The Chairman of the Judiciary Committee, dapper and bow-tied, was a rare combination of humor and dignity. “This is the most democratic legislature in the United States,” he said, “we are the third-largest democratic body in the world.” As all of us speaker’s tended to get long-winded he also jumped in with things like “The Chairman’s Motto: “Nicer is concise.”
And he began with a joke: “Obviously good people can disagree, otherwise there would never be any marriages at all!”
Kevin Smith, leader of the local family policy council Cornerstone, gave a great testimony.
My favorite Kevin Smith line: “The sky didn’t fall in 2008 when the voters repealed same-sex marriage. The sky didn’t fall in Maine either the next year in 2009, when the voters repealed gay marriage passed by the legislature.”
I began by thanking the chairman for asking for a debate that was not just civil but “friendly.” The state house, the chamber, the crowds, the looming giant portraits of Abraham Lincoln, George Washington and other more local heroes (excuse me a minute I’m going to Google "John Hale").
“What unites us as Americans is greater than what divides us—even across as great a divide as this” I said.
“The majority of courts, as well as the majority of people, have rejected the idea that gay marriage is a right. Why? It is not discrimination to treat different things differently. Our historic understanding of marriage is not discriminatory—I realize many people here disagree-but that is our actual position.
Marriage is the union of husband and wife for a reason: these are the only unions that make new life and connect those children in love to their mother and father.
Marriage addresses a unique problem and offers a unique opportunity—and in both ways the public good is involved in these unions in a distinct way.

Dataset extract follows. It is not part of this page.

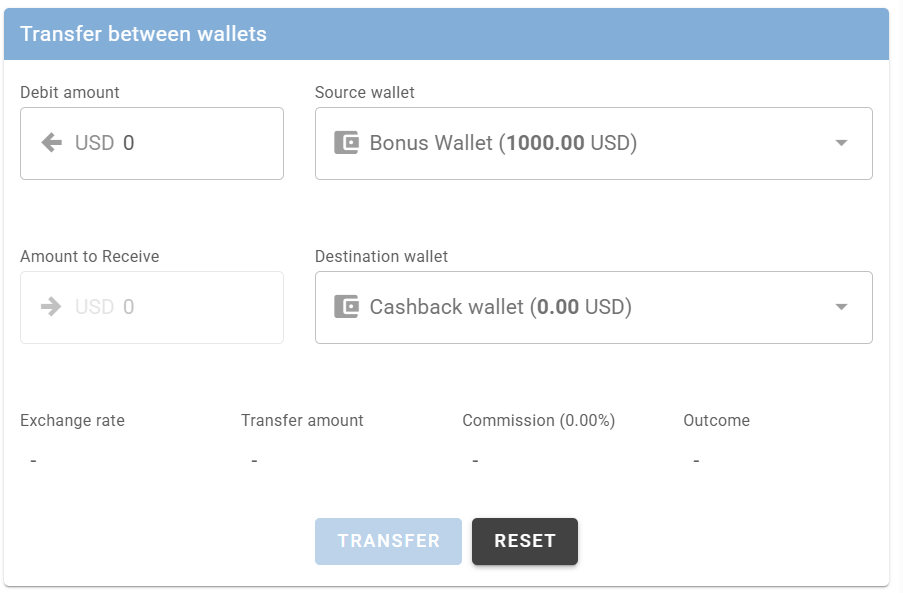This screenshot has height=593, width=903.
Task: Click the Debit amount label
Action: [x=69, y=92]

My three minutes was almost up so I did not get a chance to say to the handful of conservative Republican legislators pushing to get government out of the marriage business: “This is not the reason that individual couples marry, necessarily, but it is necessarily the reason why the government is in the marriage business. The close relationships between marriage and regulating procreation explains what is otherwise inexplicable: why the government is in the love business at all.”